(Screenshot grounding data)
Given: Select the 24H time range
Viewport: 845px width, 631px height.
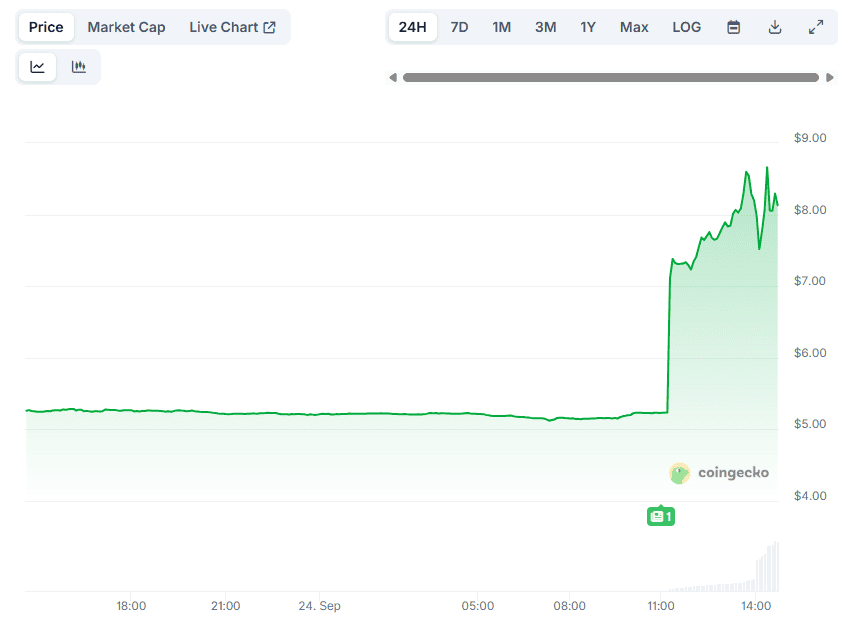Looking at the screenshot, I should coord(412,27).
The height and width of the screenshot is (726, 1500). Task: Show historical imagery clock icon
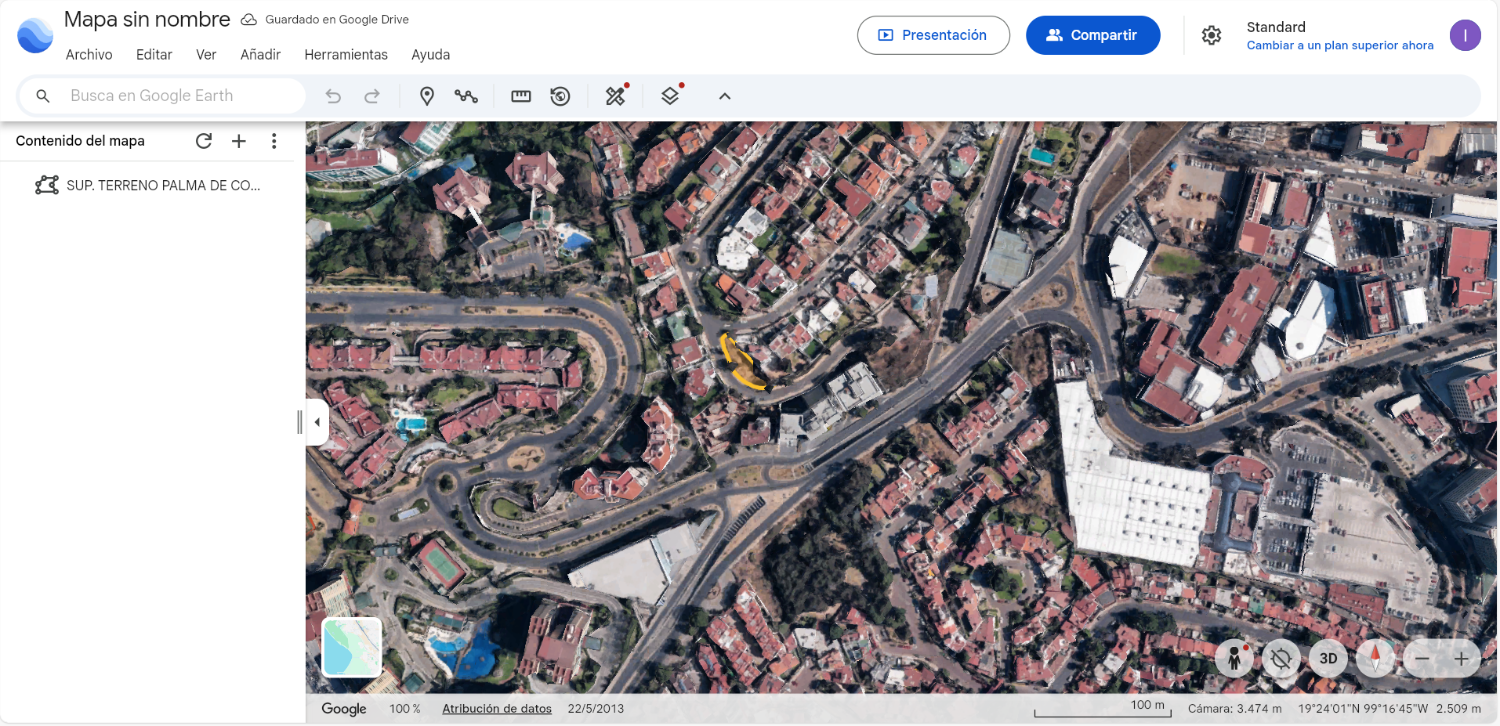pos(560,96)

— TASK OBJECTIVE —
Return an exact copy of the data above, apart from any pictures.

— OUTPUT FOR THIS EXERCISE —
Given: Select the 24H time range
Viewport: 845px width, 631px height.
Looking at the screenshot, I should coord(412,27).
The height and width of the screenshot is (726, 1500). Task: Show historical imagery clock icon
pos(560,96)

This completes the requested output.